-
This project introduces one of techniques of natural language processing: text classification. We shall explore step by step how to create new features through data analysis and do data cleaning. We also explain the conception of Term Frequency - Inverse Document Frequency and Word Embedding and how to implement them through the real data.
-
The article will show you how to apply Naives Bayes on text data after the tokenization and vectorization. We will use one of Selection Best Feature techniques to chose only features that contribute to the performance of the prediction. After that, we will analyse and compare the evaluation metrics including accuracy , confusion matrix and classification report between baseline accuracy, TF-IDF + Bayes and Word Embedding + Bayes.
-
Check out for more detail: Text Classification with TF-IDF, Word Embedding and Naive Bayes
- The work will anwser the quesions:
- What percentage of the documents are spam?
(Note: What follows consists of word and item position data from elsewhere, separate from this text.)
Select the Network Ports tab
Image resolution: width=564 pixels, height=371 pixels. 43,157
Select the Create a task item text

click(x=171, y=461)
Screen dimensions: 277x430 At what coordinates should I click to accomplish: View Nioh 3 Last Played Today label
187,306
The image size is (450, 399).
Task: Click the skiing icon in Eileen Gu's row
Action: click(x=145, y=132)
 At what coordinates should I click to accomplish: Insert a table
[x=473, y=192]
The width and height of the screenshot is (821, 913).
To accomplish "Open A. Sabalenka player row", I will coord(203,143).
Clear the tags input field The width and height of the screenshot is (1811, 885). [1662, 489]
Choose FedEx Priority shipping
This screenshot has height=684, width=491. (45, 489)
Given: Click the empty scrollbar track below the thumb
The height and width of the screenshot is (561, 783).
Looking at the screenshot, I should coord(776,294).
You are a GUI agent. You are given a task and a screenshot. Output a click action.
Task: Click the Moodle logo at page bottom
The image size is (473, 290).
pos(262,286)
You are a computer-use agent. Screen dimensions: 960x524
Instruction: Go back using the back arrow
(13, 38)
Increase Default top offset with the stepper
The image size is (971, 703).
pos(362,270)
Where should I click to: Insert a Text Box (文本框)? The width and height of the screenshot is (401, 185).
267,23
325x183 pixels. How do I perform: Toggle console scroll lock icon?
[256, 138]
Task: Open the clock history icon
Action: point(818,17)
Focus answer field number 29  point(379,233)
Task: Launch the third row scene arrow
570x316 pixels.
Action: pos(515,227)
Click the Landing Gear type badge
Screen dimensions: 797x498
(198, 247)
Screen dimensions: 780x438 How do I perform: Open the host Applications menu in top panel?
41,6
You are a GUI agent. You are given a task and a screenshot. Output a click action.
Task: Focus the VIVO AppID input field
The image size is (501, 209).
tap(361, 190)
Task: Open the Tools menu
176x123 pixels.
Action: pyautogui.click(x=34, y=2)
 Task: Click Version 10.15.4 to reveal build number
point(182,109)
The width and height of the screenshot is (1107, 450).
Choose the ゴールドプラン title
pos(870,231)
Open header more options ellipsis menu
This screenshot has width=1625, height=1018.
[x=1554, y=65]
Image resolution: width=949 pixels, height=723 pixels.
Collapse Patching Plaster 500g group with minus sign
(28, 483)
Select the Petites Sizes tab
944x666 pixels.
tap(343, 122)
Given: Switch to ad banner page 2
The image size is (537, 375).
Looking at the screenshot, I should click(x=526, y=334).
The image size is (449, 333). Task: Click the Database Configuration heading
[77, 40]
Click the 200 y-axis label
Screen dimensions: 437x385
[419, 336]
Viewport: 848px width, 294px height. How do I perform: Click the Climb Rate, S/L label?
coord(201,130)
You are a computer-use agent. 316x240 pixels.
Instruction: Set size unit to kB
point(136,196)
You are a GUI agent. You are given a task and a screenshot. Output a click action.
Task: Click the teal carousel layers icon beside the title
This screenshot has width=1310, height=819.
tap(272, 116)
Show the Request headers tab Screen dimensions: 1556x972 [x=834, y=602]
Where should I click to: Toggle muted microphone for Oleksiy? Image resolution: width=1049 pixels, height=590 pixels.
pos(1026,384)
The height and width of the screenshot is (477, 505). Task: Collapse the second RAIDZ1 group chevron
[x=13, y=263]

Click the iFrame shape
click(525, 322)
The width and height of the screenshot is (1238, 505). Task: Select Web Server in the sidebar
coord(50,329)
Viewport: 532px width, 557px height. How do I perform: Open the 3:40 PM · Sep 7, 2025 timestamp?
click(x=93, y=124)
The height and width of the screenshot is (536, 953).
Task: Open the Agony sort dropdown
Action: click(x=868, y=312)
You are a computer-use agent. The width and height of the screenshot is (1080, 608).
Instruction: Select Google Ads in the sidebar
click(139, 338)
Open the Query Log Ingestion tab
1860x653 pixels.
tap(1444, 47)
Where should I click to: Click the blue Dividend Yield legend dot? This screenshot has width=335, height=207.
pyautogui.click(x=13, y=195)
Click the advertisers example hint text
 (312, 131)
- What is the longest message ?
- What is the average length of documents (number of characters) for not spam and spam documents?
- What is the average number of digits per document for not spam and spam documents?
- What is the average number of non-word characters (anything other than a letter, digit or underscore) per document for not spam and spam documents?
- As the result, 3 new features are created: len_text', 'digits', 'non_alpha_char'
NativeBayes_Tf-Idf.ipynb
: Transform text data into Term Frequency - Inverse Document Frequency, select the best features with f_classif and fit the transformed data to Bayesian algorithm:
- The accurary score is 91%. It is 5% better than the baseline.
- From Classification Report:
- The F1-score (spam class) is 74% and F1-score (Not Spam class) is 95%
- From Confusion Matrix:
- The correction of prediction = True Positive (TP) + True Negative (TN) = 878 + 140 = 918
- The misclassification = False Negative (FN) + False Positive (FP) = 84 + 13 = 97
NativeBayes_word2vec.ipynb
Transform text data into Word Embedding, select the best features with f_classif and fit the transformed data to Bayesian algorithm:
- The accurary score is 94%. It is 8% better than the baseline (86%).
- From Classification Report:
- The F1-score (spam class) is 80% and F1-score (Not Spam class) is 96%
- From Confusion Matrix:
- The correction of prediction = TP + TN = 896 + 147 = 1043
- The mis-classification = FN + FP = 84 + 13 = 72
- TF-IDF + Naives Bayes: improve 5% of accuracy of classification from 86% to 91%
- Word2Vec + Naive Bayes: improve 8% of accuracy of classification from 86% to 94%
Python >= 3.7 Jupyter Notebook
requirement.txt
- Checkout the project : git clone https://github.com/diem-ai/text-classification.git
- Install the latest version of libraries in requirements and dependencies
- Run the following commands in order:
- jupyter notebook spam_EDA.ipynb
- jupyter notebook NativeBayes_Tf-Idf.ipynb
- jupyter notebook NativeBayes_word2vec.ipynb